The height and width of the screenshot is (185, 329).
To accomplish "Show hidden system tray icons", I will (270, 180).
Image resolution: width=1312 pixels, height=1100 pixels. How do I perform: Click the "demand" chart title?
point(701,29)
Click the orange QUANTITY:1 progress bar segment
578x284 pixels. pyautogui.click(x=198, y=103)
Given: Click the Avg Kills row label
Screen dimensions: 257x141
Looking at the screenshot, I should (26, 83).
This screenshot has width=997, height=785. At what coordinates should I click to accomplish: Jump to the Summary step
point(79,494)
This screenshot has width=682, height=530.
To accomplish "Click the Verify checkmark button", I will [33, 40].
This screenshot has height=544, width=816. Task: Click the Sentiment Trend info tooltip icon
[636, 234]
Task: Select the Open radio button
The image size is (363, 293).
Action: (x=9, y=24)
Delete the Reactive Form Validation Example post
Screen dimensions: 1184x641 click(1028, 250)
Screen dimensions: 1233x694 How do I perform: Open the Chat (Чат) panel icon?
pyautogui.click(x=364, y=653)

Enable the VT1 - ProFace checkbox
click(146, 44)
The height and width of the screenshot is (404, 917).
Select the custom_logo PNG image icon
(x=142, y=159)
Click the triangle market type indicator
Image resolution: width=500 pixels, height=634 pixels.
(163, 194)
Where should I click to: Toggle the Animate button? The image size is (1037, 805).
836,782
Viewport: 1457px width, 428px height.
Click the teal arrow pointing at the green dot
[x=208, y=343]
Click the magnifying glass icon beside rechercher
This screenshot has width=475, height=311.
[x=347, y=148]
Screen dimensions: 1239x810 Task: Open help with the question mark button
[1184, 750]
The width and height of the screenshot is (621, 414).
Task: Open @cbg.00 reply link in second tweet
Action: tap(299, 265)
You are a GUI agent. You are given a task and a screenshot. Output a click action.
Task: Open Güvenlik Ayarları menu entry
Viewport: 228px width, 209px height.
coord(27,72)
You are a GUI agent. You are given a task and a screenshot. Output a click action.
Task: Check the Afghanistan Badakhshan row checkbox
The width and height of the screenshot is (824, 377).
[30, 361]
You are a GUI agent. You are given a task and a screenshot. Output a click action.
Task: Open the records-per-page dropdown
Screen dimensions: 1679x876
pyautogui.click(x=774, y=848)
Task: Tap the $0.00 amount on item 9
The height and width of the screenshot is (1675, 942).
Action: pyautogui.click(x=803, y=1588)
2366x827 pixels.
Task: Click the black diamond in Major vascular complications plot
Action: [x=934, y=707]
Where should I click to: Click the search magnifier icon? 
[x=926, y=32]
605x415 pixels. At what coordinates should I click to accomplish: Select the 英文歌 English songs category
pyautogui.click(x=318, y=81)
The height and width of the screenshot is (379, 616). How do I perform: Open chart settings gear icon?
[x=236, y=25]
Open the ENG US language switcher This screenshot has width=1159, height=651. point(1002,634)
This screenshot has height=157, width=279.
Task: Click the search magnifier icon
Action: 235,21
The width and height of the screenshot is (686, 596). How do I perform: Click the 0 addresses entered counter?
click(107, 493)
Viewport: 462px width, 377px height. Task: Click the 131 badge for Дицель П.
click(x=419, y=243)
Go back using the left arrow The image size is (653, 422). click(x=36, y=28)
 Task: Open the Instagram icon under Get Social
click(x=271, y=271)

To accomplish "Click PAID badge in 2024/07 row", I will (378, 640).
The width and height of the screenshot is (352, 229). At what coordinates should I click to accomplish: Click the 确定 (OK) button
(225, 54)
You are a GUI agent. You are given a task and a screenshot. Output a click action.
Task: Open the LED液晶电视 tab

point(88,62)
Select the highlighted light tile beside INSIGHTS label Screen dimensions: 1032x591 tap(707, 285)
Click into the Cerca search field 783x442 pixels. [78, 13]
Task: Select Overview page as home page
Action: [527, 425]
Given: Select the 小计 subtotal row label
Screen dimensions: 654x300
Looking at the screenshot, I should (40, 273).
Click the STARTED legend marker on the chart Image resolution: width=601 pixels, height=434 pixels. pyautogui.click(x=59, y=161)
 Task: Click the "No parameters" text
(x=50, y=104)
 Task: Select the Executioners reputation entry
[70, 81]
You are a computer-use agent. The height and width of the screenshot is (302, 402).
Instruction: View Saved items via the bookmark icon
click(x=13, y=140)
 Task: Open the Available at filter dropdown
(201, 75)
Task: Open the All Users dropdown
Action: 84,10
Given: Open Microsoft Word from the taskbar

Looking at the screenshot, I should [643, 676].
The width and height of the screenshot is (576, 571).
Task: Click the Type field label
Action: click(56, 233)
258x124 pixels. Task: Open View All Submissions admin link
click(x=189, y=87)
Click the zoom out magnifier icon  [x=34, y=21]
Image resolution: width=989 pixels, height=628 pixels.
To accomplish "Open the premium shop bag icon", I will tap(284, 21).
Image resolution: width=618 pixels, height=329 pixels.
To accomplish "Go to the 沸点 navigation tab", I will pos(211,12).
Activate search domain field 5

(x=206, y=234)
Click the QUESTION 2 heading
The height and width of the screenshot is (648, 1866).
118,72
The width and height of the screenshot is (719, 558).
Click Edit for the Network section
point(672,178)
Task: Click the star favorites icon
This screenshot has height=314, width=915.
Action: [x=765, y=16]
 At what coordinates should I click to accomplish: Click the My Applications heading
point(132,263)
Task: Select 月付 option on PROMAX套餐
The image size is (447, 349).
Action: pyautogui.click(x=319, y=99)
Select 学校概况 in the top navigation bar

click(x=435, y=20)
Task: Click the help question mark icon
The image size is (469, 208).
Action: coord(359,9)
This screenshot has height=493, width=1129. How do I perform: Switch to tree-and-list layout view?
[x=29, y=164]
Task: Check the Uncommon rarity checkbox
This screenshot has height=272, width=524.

----

◆ Aim of the task
Go through the preceding material and copy each line that has the word "will".

◆ Task output
To accomplish "Show hidden system tray icons", I will (270, 180).
To accomplish "Click the Verify checkmark button", I will [33, 40].
To accomplish "Click PAID badge in 2024/07 row", I will (378, 640).
To accomplish "Open the premium shop bag icon", I will tap(284, 21).
To accomplish "Go to the 沸点 navigation tab", I will pos(211,12).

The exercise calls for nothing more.